(PROBLEM REQUIREMENTS): Would you repeat every entry below word for word but drop the images?

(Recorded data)

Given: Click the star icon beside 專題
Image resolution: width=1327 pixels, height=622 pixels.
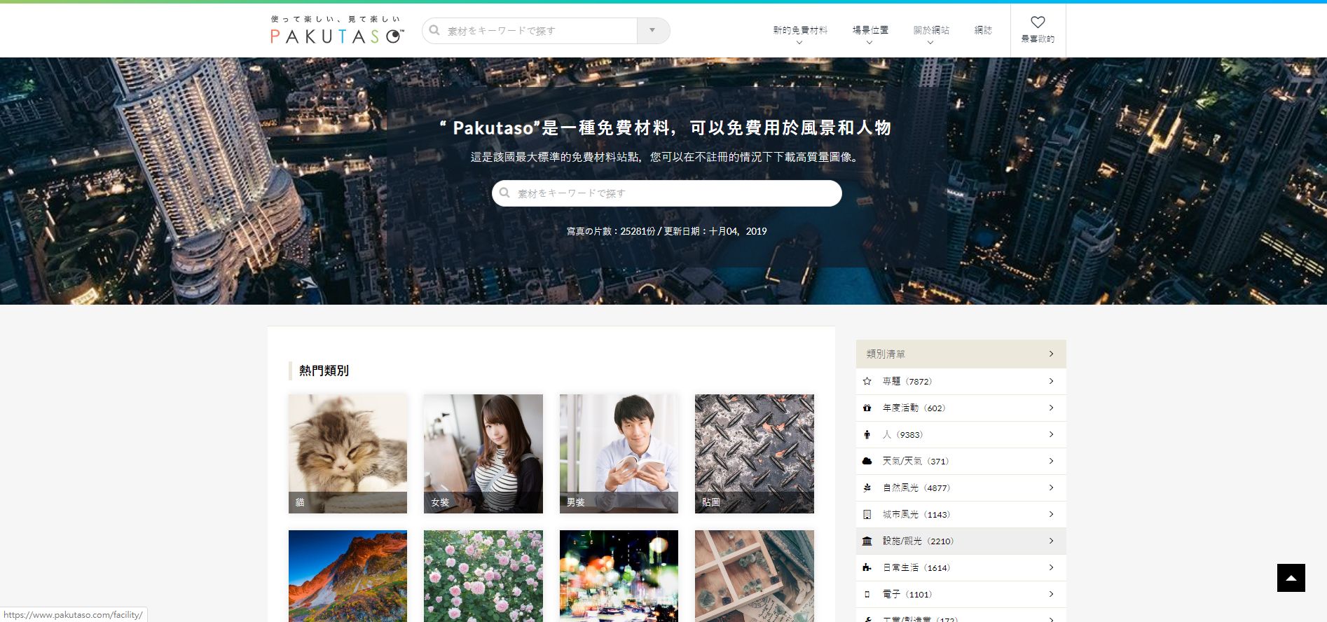Looking at the screenshot, I should click(867, 381).
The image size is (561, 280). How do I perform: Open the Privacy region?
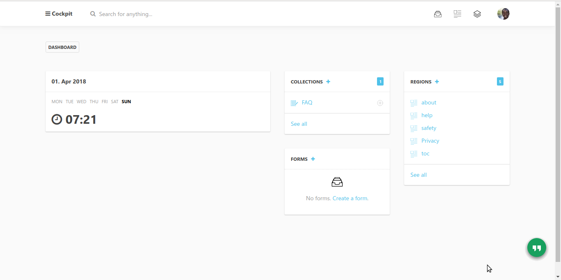(430, 141)
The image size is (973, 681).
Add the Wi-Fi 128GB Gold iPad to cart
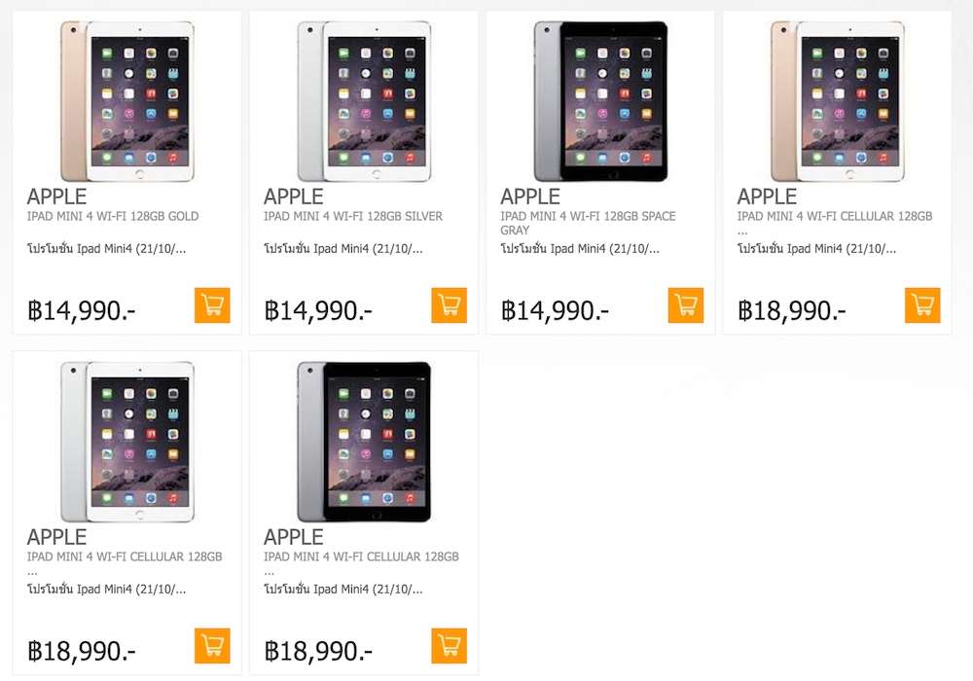click(212, 305)
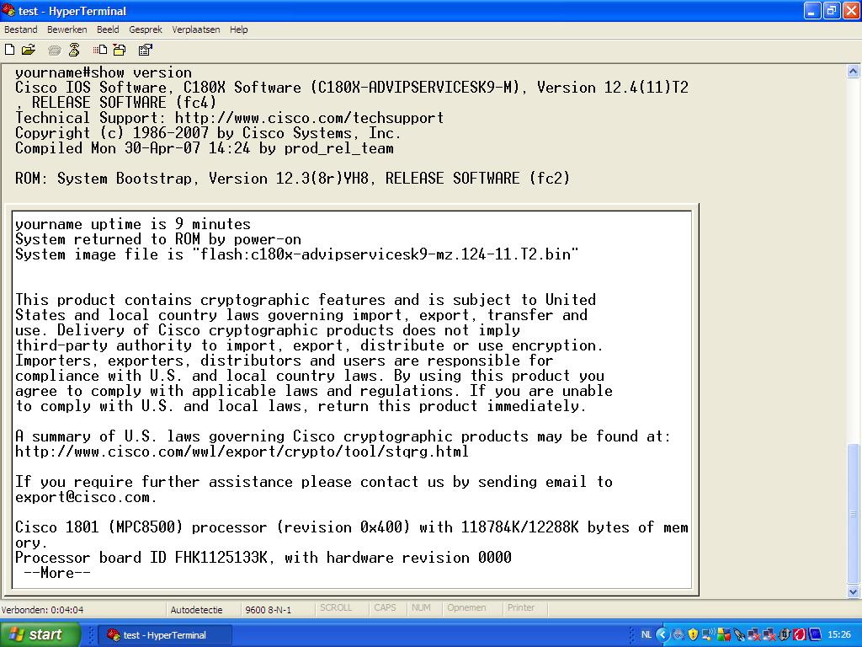Expand hidden system tray icons arrow
This screenshot has width=862, height=647.
pos(662,634)
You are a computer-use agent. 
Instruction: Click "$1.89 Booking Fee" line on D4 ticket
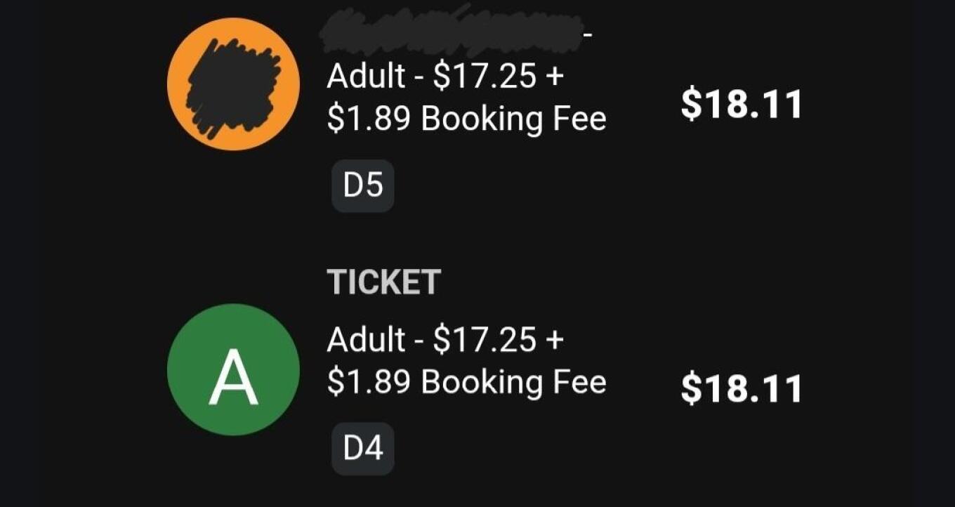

(ANSWER TO THIS EXERCISE):
Given: Click the star icon beside 專題
Image resolution: width=1327 pixels, height=622 pixels.
Looking at the screenshot, I should click(867, 381).
The image size is (561, 280). How do I perform: Open the Privacy region?
(430, 141)
The image size is (973, 681).
Add the Wi-Fi 128GB Gold iPad to cart
click(212, 305)
Expand hidden system tray icons arrow
This screenshot has width=862, height=647.
pos(662,634)
You are a computer-use agent. 
Instruction: Click "$1.89 Booking Fee" line on D4 ticket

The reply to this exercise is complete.